Astrophysicists have been trying to explain for years how black holes wonin the earliest times of the Universe, its extraordinary massand the new results obtained from observations by the James Webb Space Telescope now rule out the existence of “exotic” mechanisms that had been proposed as a possible solution to these questions.

The “cosmic dawn”

Because the first 1 billion years of cosmic history – the so-called “cosmic dawn“- pose a challenge for science, to reveal how the first black holes became so massive and in such an accelerated manner, since those known in the centers of galaxies have surprisingly large masses.

Stars and galaxies have changed enormously since, and over the last 13.8 billion years, the life span of the Universegalaxies have grown and gained more mass, either because they have consumed the surrounding gas or, occasionally, because they have merged with each other.
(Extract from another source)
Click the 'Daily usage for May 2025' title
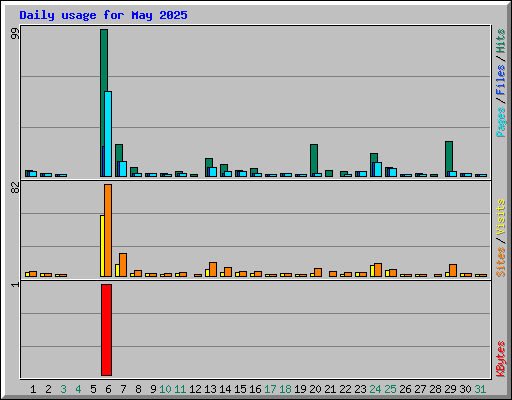 point(103,15)
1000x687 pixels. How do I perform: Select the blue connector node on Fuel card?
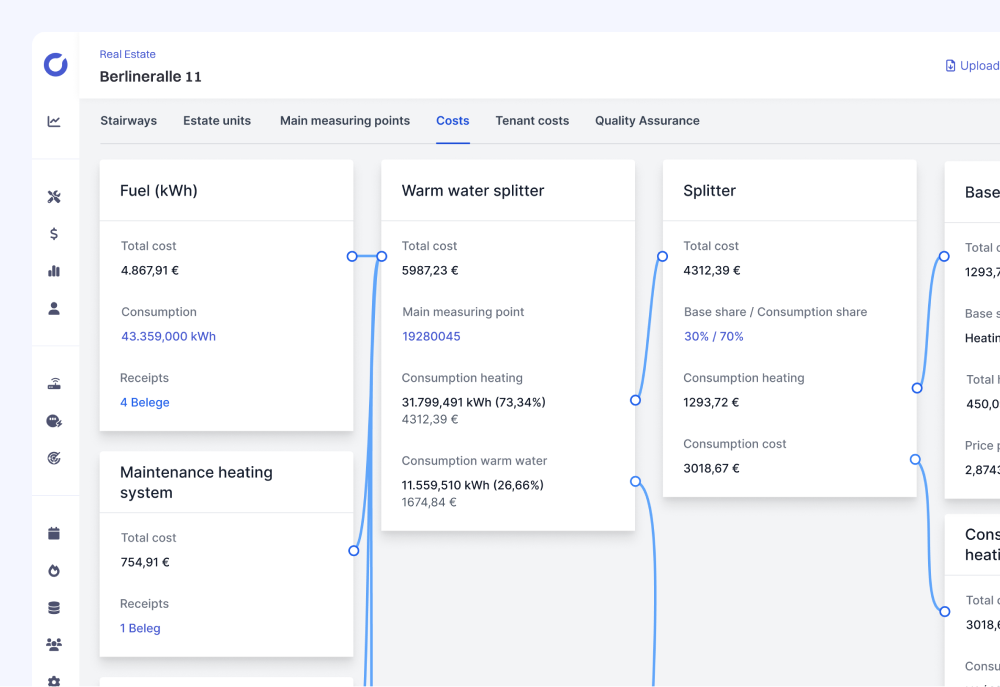pos(352,256)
That is why astronomers had been surprised when, during the last twenty years, observations of quasars (very luminous and distant galaxies in the Solar System) had revealed some very young black holes that had nevertheless reached enormous masses, up to 10 billion solar masses.
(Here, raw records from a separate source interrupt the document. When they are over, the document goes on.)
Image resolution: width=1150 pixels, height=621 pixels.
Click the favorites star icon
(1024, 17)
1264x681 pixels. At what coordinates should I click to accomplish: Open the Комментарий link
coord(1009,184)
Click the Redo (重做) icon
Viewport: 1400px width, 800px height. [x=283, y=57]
The CAB has explained that light needs time to travel from a distant objectso “looking” at distant objects means looking into the distant past and seeing the most distant known quasars as they were during the “cosmic dawn,” which is about a billion years after the Big Bang, when the stars formed. first stars and galaxies.

Spanish science and technology

There are many explanations that Researchers have gone so far to try to explain how the first black holes became. so massive so quickly, although no scientific reasoning is completely accepted, but the instruments that the James Webb incorporates, including the MIRI medium infrared instrument, have made it possible to take “a gigantic leap” in these studies.

That instrument was built by a international consortium with the participation of scientists and engineers from the Higher Council for Scientific Research (CSIC) and the National Institute of Aerospace Technology (INTA), and in exchange for building it the consortium received a certain amount of observation time.

In 2019, years before the launch of the James Webb Space Telescope – an international collaboration between ESA, NASA and the Canadian Space Agency – that international consortium had already decided to use part of this time to observe what was then the most distant quasar known. , an object bearing the designation “J1120+0641”.